# Ordem de serviço 1:
Reproduza sem alterações o trecho do texto sobre o orçamento do MEC, começando em "Segundo prefeitos ouvidos" e terminando em "aquisição de bíblias.".
# Ordem de serviço 2:
Dê prosseguimento ao texto sobre o orçamento do MEC a partir da última frase apresentada.

# Texto extraído:
=====
É o Ministério da Educação, contudo, a “galinha dos ovos de ouro”. Com orçamento de R$ 159,58 bilhões em 2022 — o quinto maior da Esplanada —, a pasta atrai o interesse de políticos pela capilaridade com que esse dinheiro pode ser ser empregado em seus redutos eleitorais. Cabe ao MEC, por exemplo, decidir quais cidades vão receber recursos para construir escolas, creches, além da gestão do ensino superior do País, ativos políticos estratégicos para angariar votos neste ano.

Embora boa parte das despesas do ministério seja engessada — como pagamentos do Fundo de Manutenção e Desenvolvimento da Educação Básica (Fundeb) e alimentação escolar, entre outras —, há um montante relevante para ser repassado aos municípios por critérios políticos. É o caso do Programa de Ações Articuladas (PAR). que prevê assistências técnica e financeira aos municípios para comprar material didático, realização de obras, aquisição de veículos, realização de formação de professores e de eventos.

De 2018 a 2021, o MEC distribuiu por meio do PAR verbas para 3.772 cidades, ou seja, quase 70% dos municípios brasileiros. Ao longo desses anos foram cerca de R$ 4 bilhões destinados a estados e municípios com o dinheiro usado como trunfo pelos pastores que nesta semana passaram a ser investigados pela Polícia Federal.

Segundo prefeitos ouvidos pelo GLOBO, pastores com trânsito livre na pasta vendiam facilidades para liberar esses recursos para municípios em troca de propinas que poderiam ser pagas até por meio de aquisição de bíblias.

Além do cofre cheio, a pasta é a segunda em número de servidores, com mais de 373 mil funcionários, perdendo apenas para o Ministério da Defesa, e tem a maior folha de pagamento de toda a Esplanada. De olho no comando do ministério, o Centrão já administra o principal órgão da pasta, o Fundo Nacional de Desenvolvimento da Educação (FNDE), responsável por executar boa parte do orçamento do órgão: R$ 64,78 bilhões.
=====
# Registros do conjunto:
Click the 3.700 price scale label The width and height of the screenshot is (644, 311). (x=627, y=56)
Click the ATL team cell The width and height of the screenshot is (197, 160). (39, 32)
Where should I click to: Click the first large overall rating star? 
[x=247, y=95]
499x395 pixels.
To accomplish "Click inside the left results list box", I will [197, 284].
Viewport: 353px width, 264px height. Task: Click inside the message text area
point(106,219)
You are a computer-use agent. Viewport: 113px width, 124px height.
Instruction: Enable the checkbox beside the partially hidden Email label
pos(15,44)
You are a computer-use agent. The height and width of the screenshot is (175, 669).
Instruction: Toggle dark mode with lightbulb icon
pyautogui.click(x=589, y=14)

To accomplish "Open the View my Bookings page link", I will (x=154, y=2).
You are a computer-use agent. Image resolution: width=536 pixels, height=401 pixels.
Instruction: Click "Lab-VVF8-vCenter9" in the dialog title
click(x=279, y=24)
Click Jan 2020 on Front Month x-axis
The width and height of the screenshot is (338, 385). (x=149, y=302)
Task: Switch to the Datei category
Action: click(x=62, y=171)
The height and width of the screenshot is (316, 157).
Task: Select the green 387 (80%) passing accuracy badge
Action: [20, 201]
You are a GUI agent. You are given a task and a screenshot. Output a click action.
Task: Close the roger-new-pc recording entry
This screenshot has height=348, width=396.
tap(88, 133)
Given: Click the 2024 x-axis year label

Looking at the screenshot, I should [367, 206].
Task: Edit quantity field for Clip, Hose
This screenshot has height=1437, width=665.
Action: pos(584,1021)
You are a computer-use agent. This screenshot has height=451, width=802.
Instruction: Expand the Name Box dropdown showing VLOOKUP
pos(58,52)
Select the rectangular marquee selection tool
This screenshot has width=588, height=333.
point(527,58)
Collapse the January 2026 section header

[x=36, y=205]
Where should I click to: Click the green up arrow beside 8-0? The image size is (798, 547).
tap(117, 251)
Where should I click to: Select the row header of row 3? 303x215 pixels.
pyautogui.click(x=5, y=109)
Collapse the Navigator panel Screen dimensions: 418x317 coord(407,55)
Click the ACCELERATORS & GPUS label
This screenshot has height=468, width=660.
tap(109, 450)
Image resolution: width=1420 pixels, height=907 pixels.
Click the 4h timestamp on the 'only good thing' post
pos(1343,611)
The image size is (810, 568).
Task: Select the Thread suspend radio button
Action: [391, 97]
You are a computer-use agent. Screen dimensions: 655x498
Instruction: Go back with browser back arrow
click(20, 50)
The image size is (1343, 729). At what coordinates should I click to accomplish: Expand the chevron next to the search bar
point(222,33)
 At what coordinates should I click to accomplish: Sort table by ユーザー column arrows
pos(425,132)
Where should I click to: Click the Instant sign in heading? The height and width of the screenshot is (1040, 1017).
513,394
=====
# Resposta esperada 1:
Segundo prefeitos ouvidos pelo GLOBO, pastores com trânsito livre na pasta vendiam facilidades para liberar esses recursos para municípios em troca de propinas que poderiam ser pagas até por meio de aquisição de bíblias.

# Resposta esperada 2:
O presidente do fundo é Marcelo Lopes da Ponte, ex-chefe de gabinete de Ciro Nogueira, do PP, um dos cotados para assumir a pasta em caso de demissão de Milton Ribeiro. Já o diretor de Ações Educacionais é Garigham Amarante Pinto, próximo de Valdemar Costa Neto, presidente do PL, partido de Bolsonaro.

Pesquisador da área educacional da Fundação Getulio Vargas, João Marcelo Borges aponta que as cifras que dependem da caneta do ministro da Educação representam “muito poder” na ponta quando são pulverizadas em forma de inauguração de quadra de esporte, lançamento da pedra fundamental de uma creche ou abertura de um laboratório de ciências.

— A educação é uma política de longa exposição: são 40 milhões de crianças e jovens que vão todos os dias para a escola, só na educação básica. Há um olhar da política pública, mas também da política eleitoral. Todas essas crianças têm pais que são eleitores — analisa.

O simbolismo de um feito na educação também é outro fator importante nos ativos políticos.

— O político vai na inauguração do hospital, mas não fica capitalizando ao longo do tempo, porque é um lugar de doença. Já a quadra de esporte em determinados lugares vai servir para se fazer festas da cidade, jogos, shows. E não há equipamento público mais numeroso no País que a escola. Ela está em todos os municípios do Brasil — afirma Borges.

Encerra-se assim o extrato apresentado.